Newspapers: Be Careful Who You Consort With?
Sounds like a safe sex campaign, doesn't it?
Talk to many in the industry about the Newspaper/Yahoo Consortium, and you hear:
- We need more distribution, and Yahoo's got the eyeballs.
- We've proven we can't do it all ourselves.
- Why Yahoo? Because they're the ones who want to dance with us.
All true.
The 22 companies that have signed up to be part of the consortium have recognized an historic reality: the worlds of content creation and distribution have inevitably changed.
But the lingering question as the consortium tries to find its legs has been: Is the industry putting too many eggs in one basket. Immediately following question: How strong's the basket?

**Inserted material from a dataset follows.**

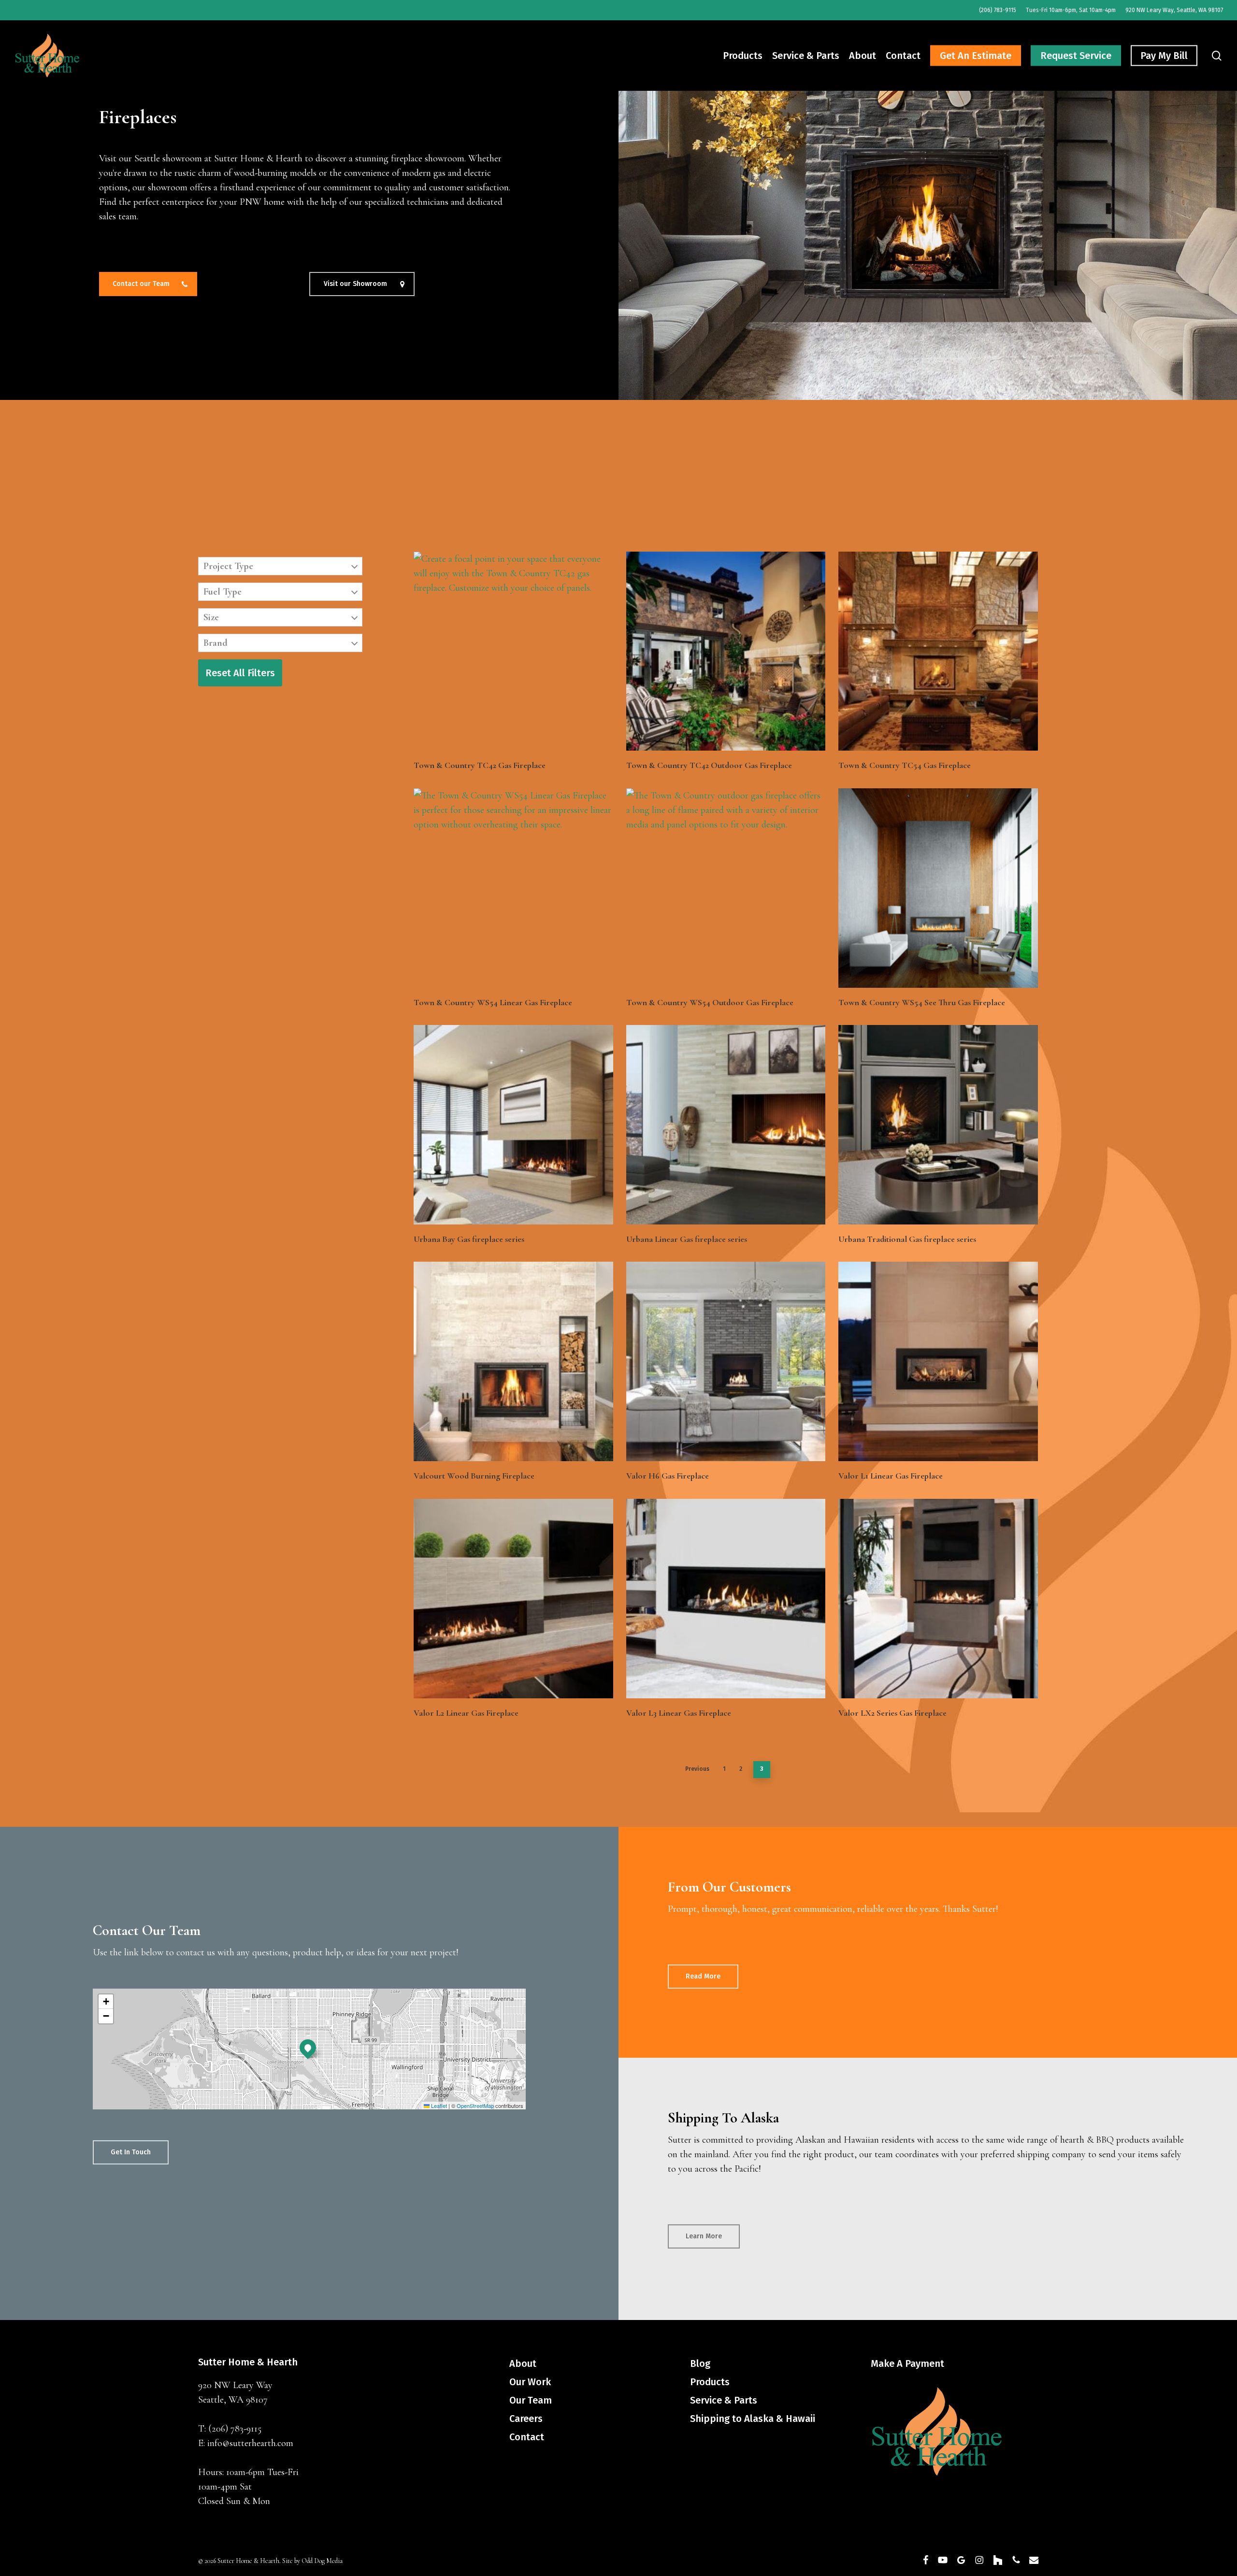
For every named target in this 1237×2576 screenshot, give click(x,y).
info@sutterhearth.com (250, 2443)
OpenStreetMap (475, 2105)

We got one sense of the basket's strength yesterday as word dribbled out that the company may cut 500-700 jobs out of its workforce of 14,000. That's not surprising, given its inability to compete with Google in search or paid search, and the much-laughed-about peanut butter culture that still sticks to the place more than a year after the Garlinghouse memo.
Yes, Yahoo says it is finally jettisoning more things that just don't work or duplicate each other, or things they just can't recall why they started, and that's long overdue. We'd believe that Yahoo's commitment to the consortium and newspaper partners is strong, given Jerry Yang's determined focus to please "regular users, Internet publishers, advertisers and developers" -- if we consider newspaper publishers "Internet" publishers and if we don't take that list of four groups as encompassing too much given Yahoo's resources.

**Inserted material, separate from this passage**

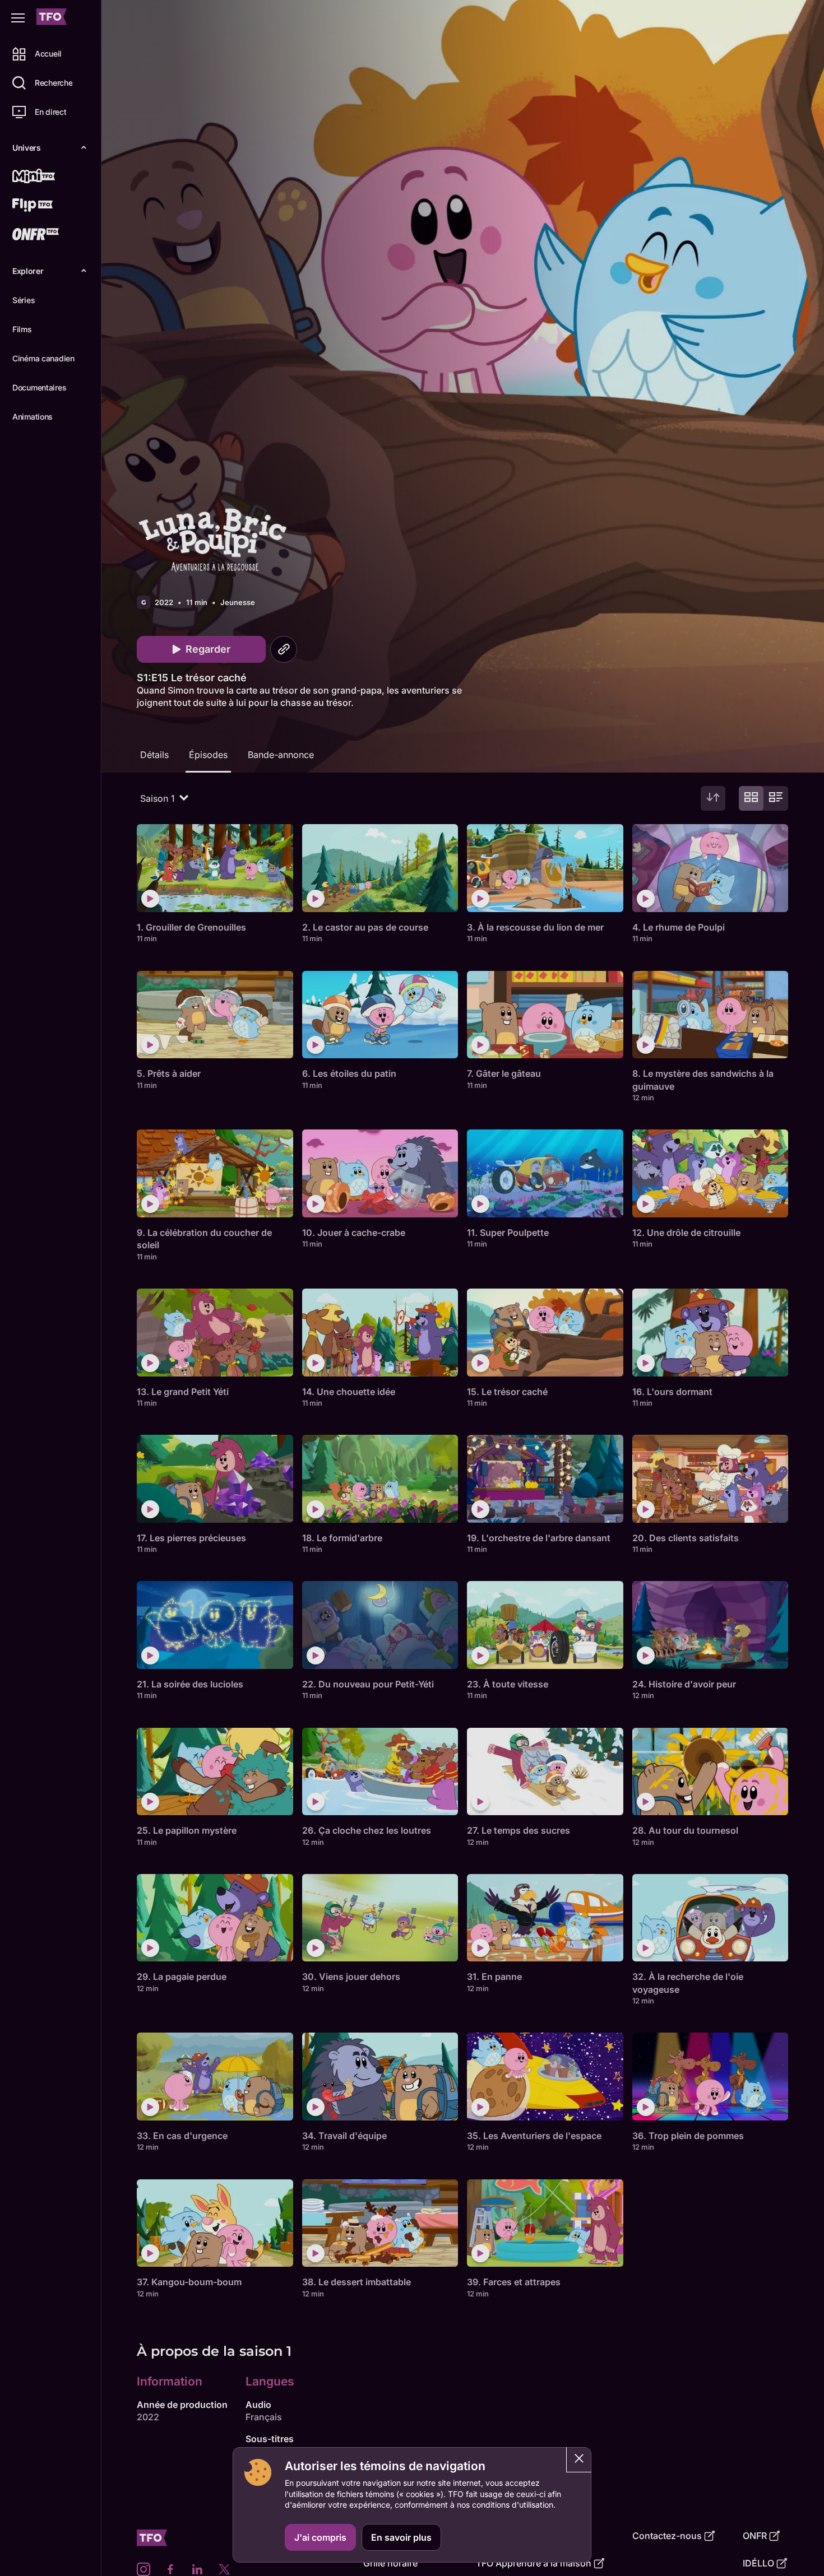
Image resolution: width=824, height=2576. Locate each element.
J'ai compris (320, 2537)
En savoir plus (401, 2537)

But as newspaper publishers look more to deepen the consortium, going beyond the phase one of HotJobs to the phases of integrated advertising, they might pause to consider what some analysts are saying. Take this comment, for instance, from a Mercury News story:
Noting that Yahoo's share of Internet searches fell from 22 percent to 17 percent in the past 12 months, Jeffrey Lindsay, an analyst with Sanford C. Bernstein, said in a recent research note that Yahoo should outsource paid search, automate display advertising and get rid of one in four employees.
Now that's just one analyst, but the point shouldn't be lost. Yahoo may well be forced into cutting far more employees. And it may get out of some basic businesses -- including paid search -- businesses that newspaper consortium are looking to big brother Yahoo to help them with. If Yahoo's Plan A, what's Plan B?

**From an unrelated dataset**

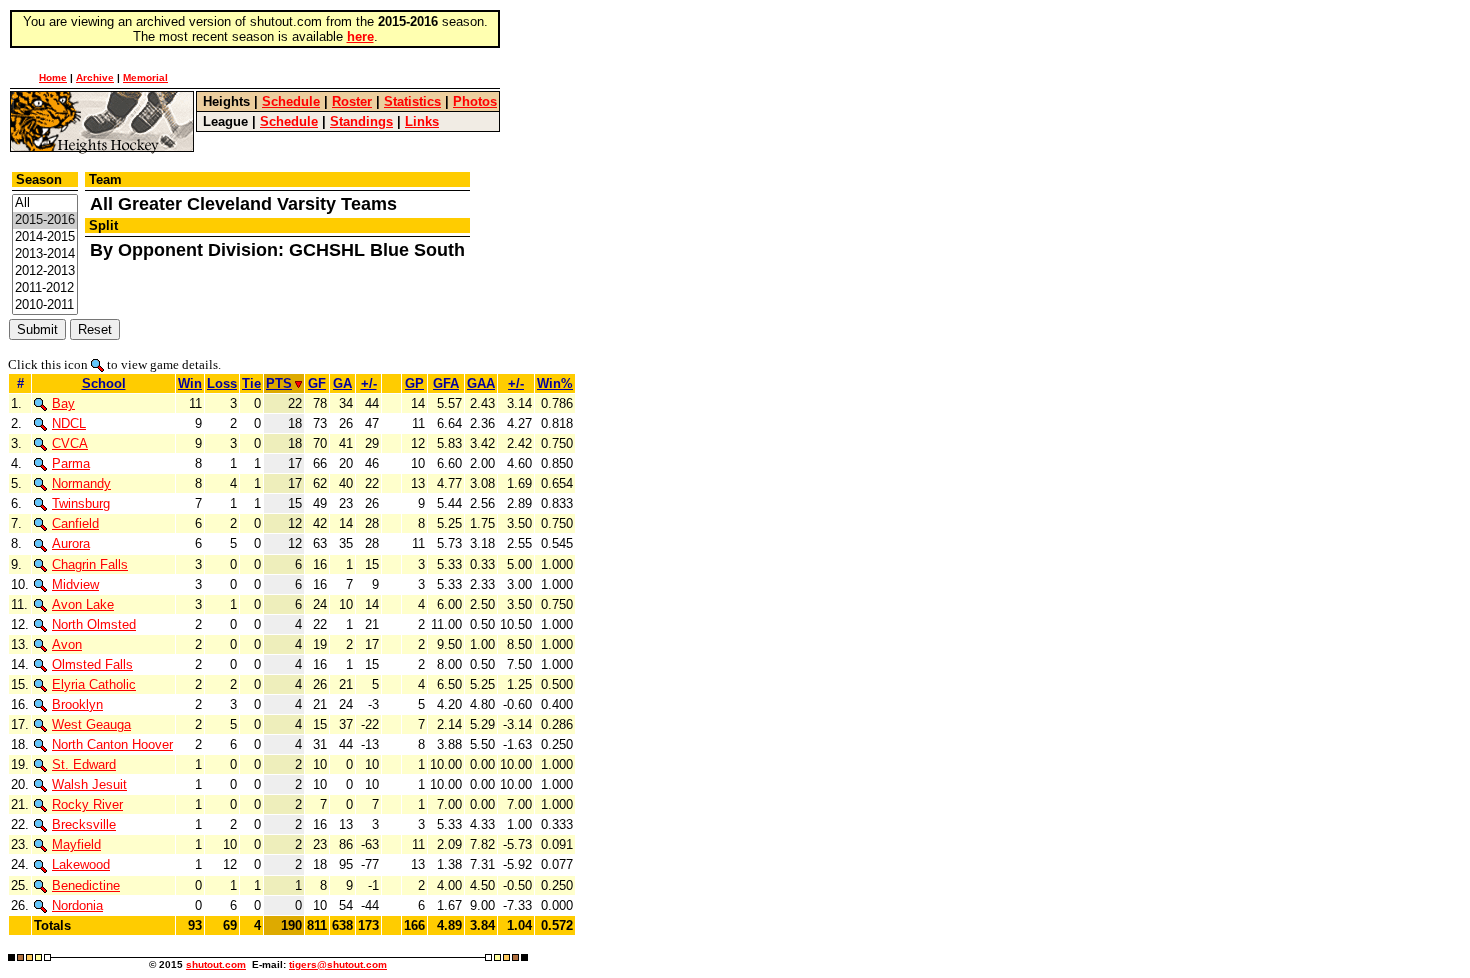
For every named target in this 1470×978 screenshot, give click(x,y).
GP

Ken - great post. I, too, think Yahoo will remain committed to the newspapers, but it will definitely be interesting to see how this all plays out. Today, Yahoo doesn't break out the contribution that its newspaper consortium delivers to the company. In my opinion, unless there's some clear measurement and recognition of this value at the executive level, it's absolutely possible that the newspapers start to see a declining focus from Yahoo.